Copy each of the records exactly.

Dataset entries
————————

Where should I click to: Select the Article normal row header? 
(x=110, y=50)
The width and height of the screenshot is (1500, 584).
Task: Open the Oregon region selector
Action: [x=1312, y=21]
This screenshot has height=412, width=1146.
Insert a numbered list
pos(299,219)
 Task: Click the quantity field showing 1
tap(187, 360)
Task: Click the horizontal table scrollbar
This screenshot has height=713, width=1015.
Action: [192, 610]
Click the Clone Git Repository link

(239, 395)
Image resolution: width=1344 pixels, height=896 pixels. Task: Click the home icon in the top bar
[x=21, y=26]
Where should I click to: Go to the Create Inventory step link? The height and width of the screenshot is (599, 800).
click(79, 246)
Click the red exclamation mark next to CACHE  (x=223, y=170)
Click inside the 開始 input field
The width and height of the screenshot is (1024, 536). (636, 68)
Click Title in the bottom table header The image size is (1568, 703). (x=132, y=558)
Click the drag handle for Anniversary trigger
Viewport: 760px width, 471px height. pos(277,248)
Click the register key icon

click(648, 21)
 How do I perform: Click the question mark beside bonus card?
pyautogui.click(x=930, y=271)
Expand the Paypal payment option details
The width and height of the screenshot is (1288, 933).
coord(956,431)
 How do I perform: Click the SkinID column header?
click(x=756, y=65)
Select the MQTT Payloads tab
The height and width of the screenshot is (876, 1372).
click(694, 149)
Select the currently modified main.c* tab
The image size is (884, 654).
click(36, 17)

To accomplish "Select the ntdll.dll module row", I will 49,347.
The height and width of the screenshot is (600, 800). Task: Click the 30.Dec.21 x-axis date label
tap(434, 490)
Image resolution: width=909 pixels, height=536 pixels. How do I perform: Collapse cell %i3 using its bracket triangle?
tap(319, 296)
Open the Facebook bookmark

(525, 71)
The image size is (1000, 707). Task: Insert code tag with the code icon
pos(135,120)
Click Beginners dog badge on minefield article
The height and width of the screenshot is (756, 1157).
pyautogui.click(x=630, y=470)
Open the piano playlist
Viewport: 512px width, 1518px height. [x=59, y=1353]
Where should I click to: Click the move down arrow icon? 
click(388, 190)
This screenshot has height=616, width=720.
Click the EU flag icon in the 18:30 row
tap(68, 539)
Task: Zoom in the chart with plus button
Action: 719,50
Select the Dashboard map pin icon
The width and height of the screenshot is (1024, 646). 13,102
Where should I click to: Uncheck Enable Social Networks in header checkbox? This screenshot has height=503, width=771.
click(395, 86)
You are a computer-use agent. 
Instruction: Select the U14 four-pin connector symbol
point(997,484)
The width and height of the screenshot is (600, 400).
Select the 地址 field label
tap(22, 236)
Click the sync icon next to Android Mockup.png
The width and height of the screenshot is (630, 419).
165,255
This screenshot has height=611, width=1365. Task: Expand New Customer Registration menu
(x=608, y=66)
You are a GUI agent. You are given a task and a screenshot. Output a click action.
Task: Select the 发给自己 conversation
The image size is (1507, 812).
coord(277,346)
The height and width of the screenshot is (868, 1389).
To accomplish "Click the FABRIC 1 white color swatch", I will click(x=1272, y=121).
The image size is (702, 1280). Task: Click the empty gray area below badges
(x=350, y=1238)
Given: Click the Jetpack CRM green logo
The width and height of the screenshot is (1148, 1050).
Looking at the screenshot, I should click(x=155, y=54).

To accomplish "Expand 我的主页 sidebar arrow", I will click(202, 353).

————————

• RESULT FOR THIS TASK
Where should I click to: Select the Article normal row header? 
(x=110, y=50)
The width and height of the screenshot is (1500, 584).
Task: Open the Oregon region selector
Action: [x=1312, y=21]
This screenshot has height=412, width=1146.
Insert a numbered list
pos(299,219)
 Task: Click the quantity field showing 1
tap(187, 360)
Task: Click the horizontal table scrollbar
This screenshot has height=713, width=1015.
Action: [192, 610]
Click the Clone Git Repository link

(239, 395)
Image resolution: width=1344 pixels, height=896 pixels. Task: Click the home icon in the top bar
[x=21, y=26]
Where should I click to: Go to the Create Inventory step link? The height and width of the screenshot is (599, 800).
click(79, 246)
Click the red exclamation mark next to CACHE  (x=223, y=170)
Click inside the 開始 input field
The width and height of the screenshot is (1024, 536). (636, 68)
Click Title in the bottom table header The image size is (1568, 703). (x=132, y=558)
Click the drag handle for Anniversary trigger
Viewport: 760px width, 471px height. pos(277,248)
Click the register key icon

click(648, 21)
 How do I perform: Click the question mark beside bonus card?
pyautogui.click(x=930, y=271)
Expand the Paypal payment option details
The width and height of the screenshot is (1288, 933).
coord(956,431)
 How do I perform: Click the SkinID column header?
click(x=756, y=65)
Select the MQTT Payloads tab
The height and width of the screenshot is (876, 1372).
click(694, 149)
Select the currently modified main.c* tab
The image size is (884, 654).
click(36, 17)

To accomplish "Select the ntdll.dll module row", I will 49,347.
The height and width of the screenshot is (600, 800). Task: Click the 30.Dec.21 x-axis date label
tap(434, 490)
Image resolution: width=909 pixels, height=536 pixels. How do I perform: Collapse cell %i3 using its bracket triangle?
tap(319, 296)
Open the Facebook bookmark

(525, 71)
The image size is (1000, 707). Task: Insert code tag with the code icon
pos(135,120)
Click Beginners dog badge on minefield article
The height and width of the screenshot is (756, 1157).
pyautogui.click(x=630, y=470)
Open the piano playlist
Viewport: 512px width, 1518px height. [x=59, y=1353]
Where should I click to: Click the move down arrow icon? 
click(388, 190)
This screenshot has height=616, width=720.
Click the EU flag icon in the 18:30 row
tap(68, 539)
Task: Zoom in the chart with plus button
Action: 719,50
Select the Dashboard map pin icon
The width and height of the screenshot is (1024, 646). 13,102
Where should I click to: Uncheck Enable Social Networks in header checkbox? This screenshot has height=503, width=771.
click(395, 86)
You are a computer-use agent. 
Instruction: Select the U14 four-pin connector symbol
point(997,484)
The width and height of the screenshot is (600, 400).
Select the 地址 field label
tap(22, 236)
Click the sync icon next to Android Mockup.png
The width and height of the screenshot is (630, 419).
165,255
This screenshot has height=611, width=1365. Task: Expand New Customer Registration menu
(x=608, y=66)
You are a GUI agent. You are given a task and a screenshot. Output a click action.
Task: Select the 发给自己 conversation
The image size is (1507, 812).
coord(277,346)
The height and width of the screenshot is (868, 1389).
To accomplish "Click the FABRIC 1 white color swatch", I will click(x=1272, y=121).
The image size is (702, 1280). Task: Click the empty gray area below badges
(x=350, y=1238)
Given: Click the Jetpack CRM green logo
The width and height of the screenshot is (1148, 1050).
Looking at the screenshot, I should click(x=155, y=54).

To accomplish "Expand 我的主页 sidebar arrow", I will click(202, 353).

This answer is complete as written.